Things didn't go right. More volatile periods and less volatile periods were strung together.

"We discovered, to our shock and amazement, that the theory failed," recalls Lo, sitting in his tidy MIT office overlooking the Charles River in Cambridge, Mass. He and collaborator Craig MacKinlay spent a decade confirming and trying to explain their results. The answer involved a bit of economics, a bit of psychology, and a bit of evolutionary biology.

Lo, who has advised the government on how to avoid another financial crisis, calls his competing theory the "adaptive-markets hypothesis." He says markets are efficient at processing information into prices most of the time. But traders aren't computers: At certain moments, especially in a crisis, investors respond to physiological cues we developed when threatened in the wild by, say, being eaten or speared.

"We're a biological species," Lo says. "We're subject to the same kinds of dynamics as fish in the ocean and springbok on the plains of the African savanna."

Like indexers, Lo doesn't think picking stocks per se is worthwhile. From there, however, he goes off in a totally different direction. He thinks our biological hardwiring causes other aspects of the market, like investors' appetite for risk, to follow patterns.

While you are accustomed to hearing that you must ride out the market's gut-wrenching ups and downs, Lo believes this is not only unnecessary but often counterproductive. Just as trying an extreme diet can backfire with late-night junk-food binges, white-knuckling through a crash won't work if you eventually cry uncle and cash out.

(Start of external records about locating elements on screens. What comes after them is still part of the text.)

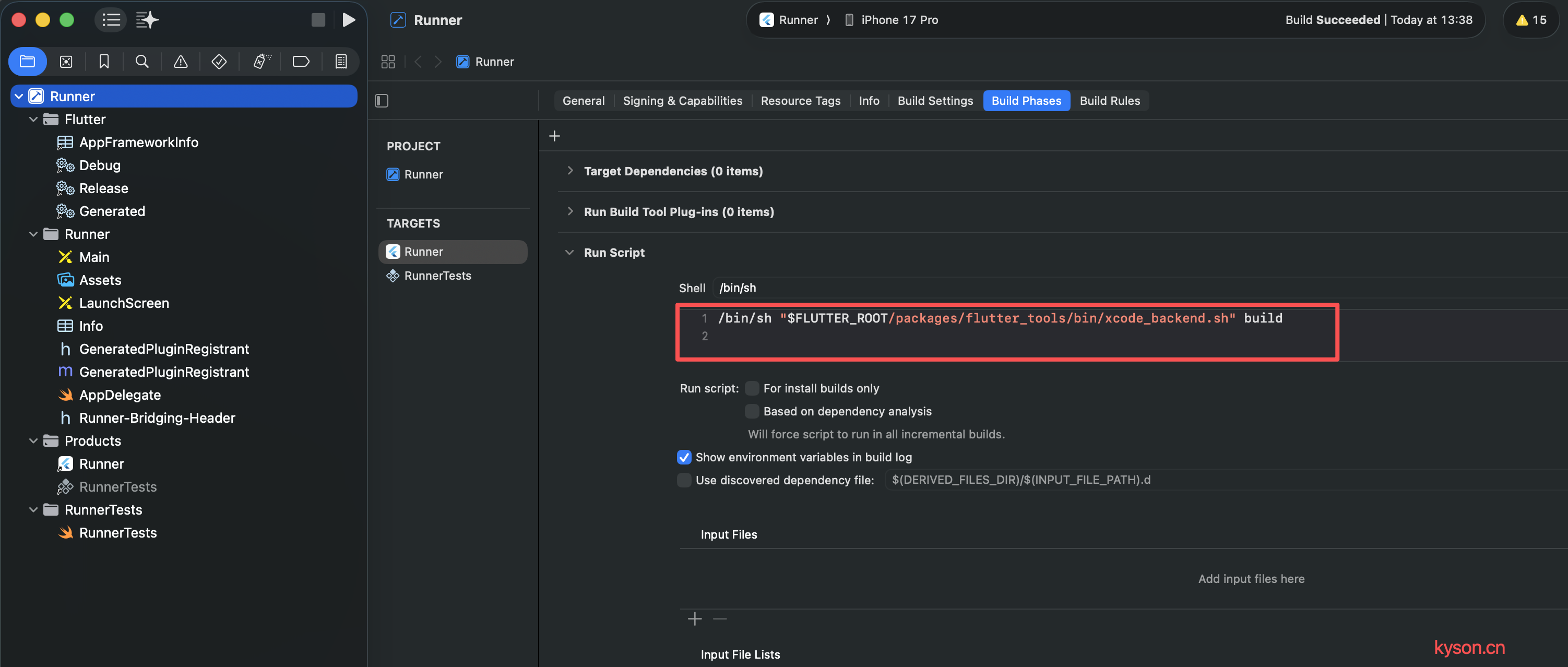The image size is (1568, 667).
Task: Expand Target Dependencies section
Action: pyautogui.click(x=570, y=171)
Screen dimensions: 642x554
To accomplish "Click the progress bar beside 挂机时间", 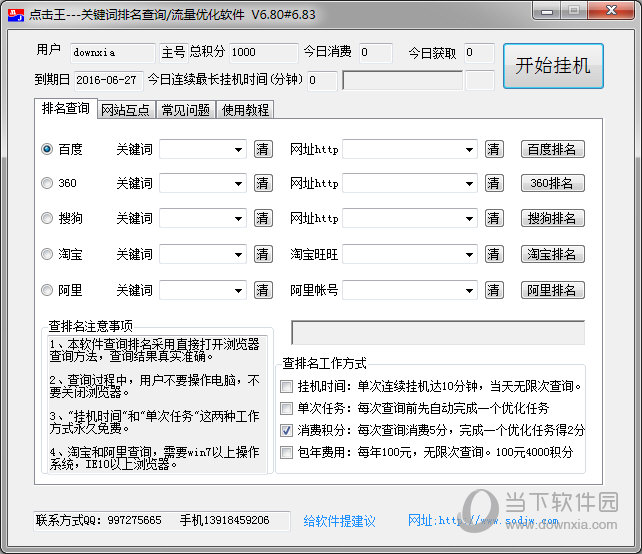I will point(402,80).
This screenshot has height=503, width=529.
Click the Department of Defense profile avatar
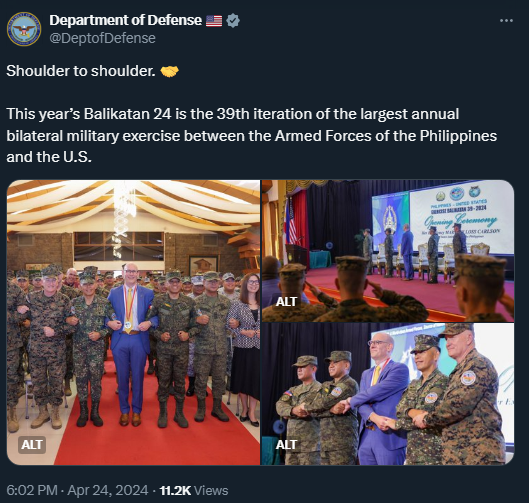[24, 29]
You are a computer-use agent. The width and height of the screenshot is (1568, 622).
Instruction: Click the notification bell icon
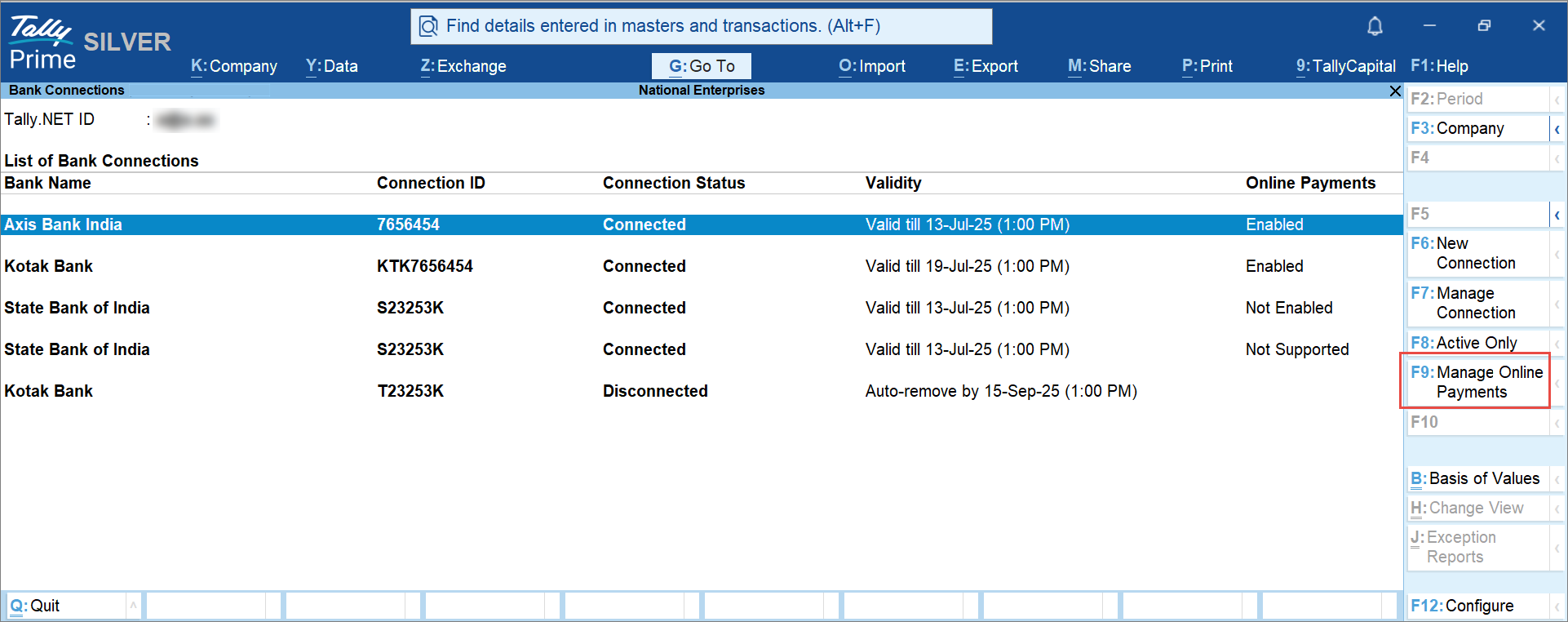coord(1375,26)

"You're being unrealistic to assume that people will happily see their retirement assets drop by 30% or 40% without doing anything," says Lo. "Let's create a mechanism by which you can react in a safe and orderly manner." He's not just talking theory. In addition to his academic work, Lo co-manages mutual funds. His Natixis ASG Tactical US Market , launched in September, uses mathematical models to monitor changes in volatility.

The aim is to predict when investors' biological imperatives to flee the market are about to kick in. The fund uses futures contracts to shift money in and out of equities exposure, to maximize returns in bull markets and sidestep losses amid panics. Because futures involve borrowed money, stock exposure could range anywhere from zero to 130%.

For investors inclined to indexing, the fund throws up a lot of red flags. It charges a 1.4% expense ratio plus a sales load. The fund doesn't have a long record or hypothetical index results to evaluate. Big investment decisions hinge on complex formulas.

"It's got 8,000 knobs and levers," says adviser Josh Brown, author of the blog The Reformed Broker. While he calls Lo "brilliant," he's skeptical of the fund's staying power. "Getting that complicated works against you," says Brown.

Lo says his fund can get cheaper if assets grow, and argues that for all their seeming simplicity, index funds were once regarded as odd too. Then they worked. "It's the natural evolution of financial products," he says.

The takeaway for you. You can hang back from Lo's unproven fund and still learn from him. Contrary to what efficient-markets purists say, markets go through bubbles and panics. Similar assets may move together in those times, which argues for lots of diversification.

And recognize that your own hard-wiring means you'll be pulled to join the fleeing herd when a bear appears. Even if you think you are risk-tolerant, build an asset allocation with enough safer assets to keep you from feeling threatened. You may not know the next turn of the market, but knowing you can survive it helps.